Pulse Quickens (Download Full Report)

The market appears to be slowly waking up and gaining momentum across a broader range of property types.  Previously, most of the activity was focused on larger warehouse and distribution spaces over 20,000 square feet. During the quarter activity increased across most segments. Compared to the previous quarter the number of inquiries was noticeably higher for a broader range of space requirements. This translated to 20 percent more of deals being signed versus the previous year. Confidence appears to slowly be returning.

As the market bottom appears to be forming a strong base, many tenants are seeking to improve their quality of space and location characteristics. The predominant theme is that a sense of urgency is returning and options are actively being investigated.  On the supply side a significant amount of the available inventory is comprised of older, functionally obsolete spaces. Even with attractive pricing this inventory is typically being over looked. As the more desirable inventory is getting absorbed, the overall asking rates are beginning to trend downward. 

The trend for non-traditional users like charter schools, fitness gymnasiums, and churches taking advantage of affordable industrial spaces appears to be a mainstay of the market. Almost twenty percent of the overall space absorbed since the beginning of the year can be attributed to non-traditional tenants. Combined with virtually no new speculative construction projects moving forward have helped to stabilize the overall market. 

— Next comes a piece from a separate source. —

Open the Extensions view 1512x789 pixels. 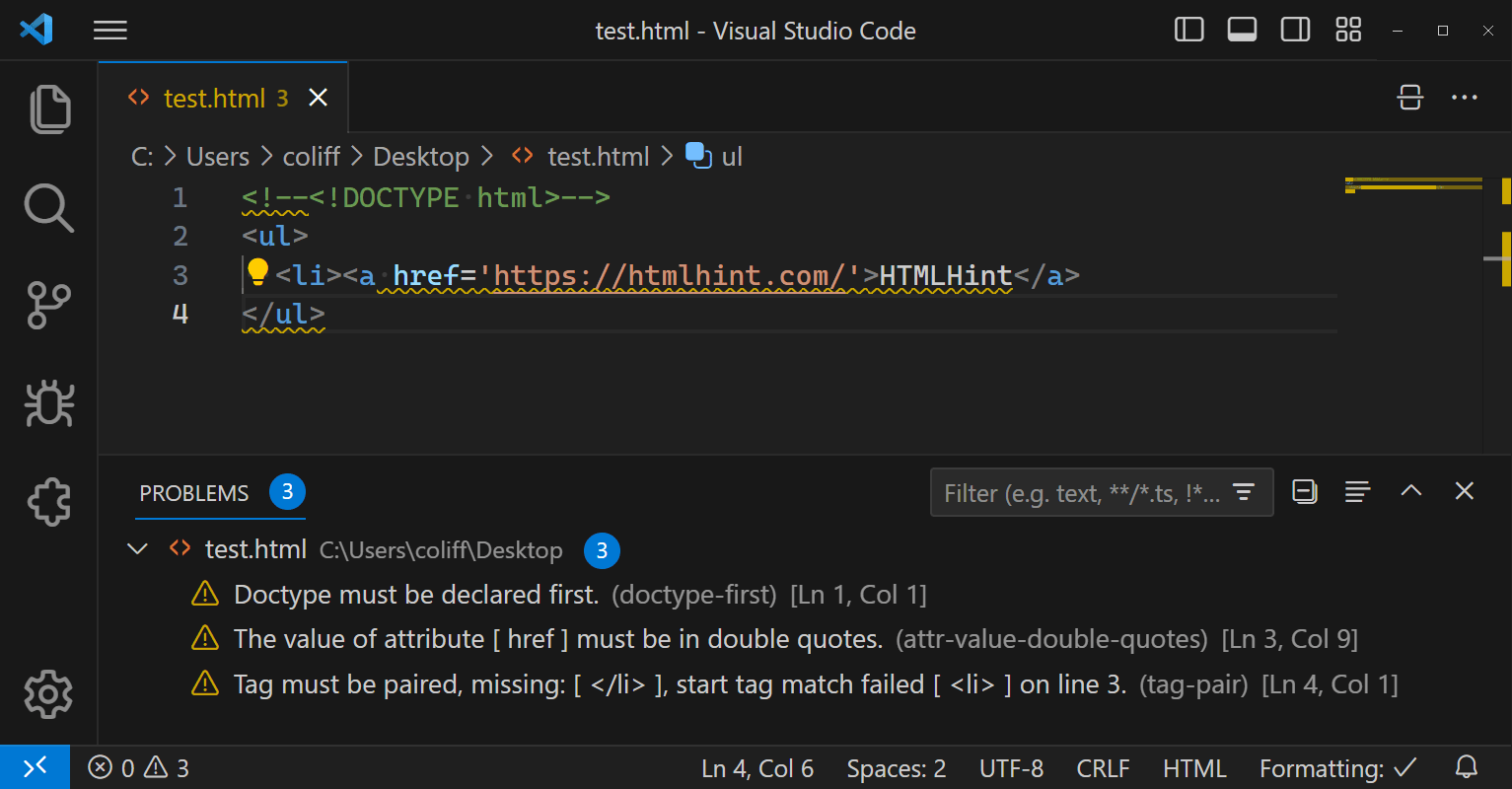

Notable Industrial Transactions

Tenant: Pepsi, Co.
Landlord: BD Development II, LLC
Address: 540 Gallatin Pl NW
Size: 56,893 Sq.Ft.


Tenant: Molina Healthcare (Sublease)
Sublessor: SBS Technologies
Address: 7401 Snaproll NE
49,529 Sq. Ft.

Tenant: Precision Gymnastics
Address: 4606 McLeod Rd NE
Size: 20,200 Sq.Ft.


Leasing activity should remain strong throughout the end of the year.  As the single-family housing market gains momentum and the supply falls, new housing starts are expected to increase slightly. Several new commercial projects underway should also provide some stability to the overall market.

The wild card is concerns of additional budget cuts related to sequestration in the defense sector. This could have a damping effect on overall demand along with tenant willingness to lock in favorable terms over longer periods. Instead shorter lease terms of two years or less are likely to remain common. Landlords may also find tenants reluctant to renew and lock in rates. Lease termination clauses tied to specific events such as a loss of a key contract will remain popular. 

Attractive land prices, especially for large land tracts over ten acres, are expected to increase the level of new build-to-suit and owner developed projects. A very low supply of quality spaces over 50,000 square feet is also expected to spur projects such as these. Conversely, new speculative construction starts are likely to remain dormant throughout mid-year 2014. Renovation strategies of older functionally obsolete properties should begin to gain popularity.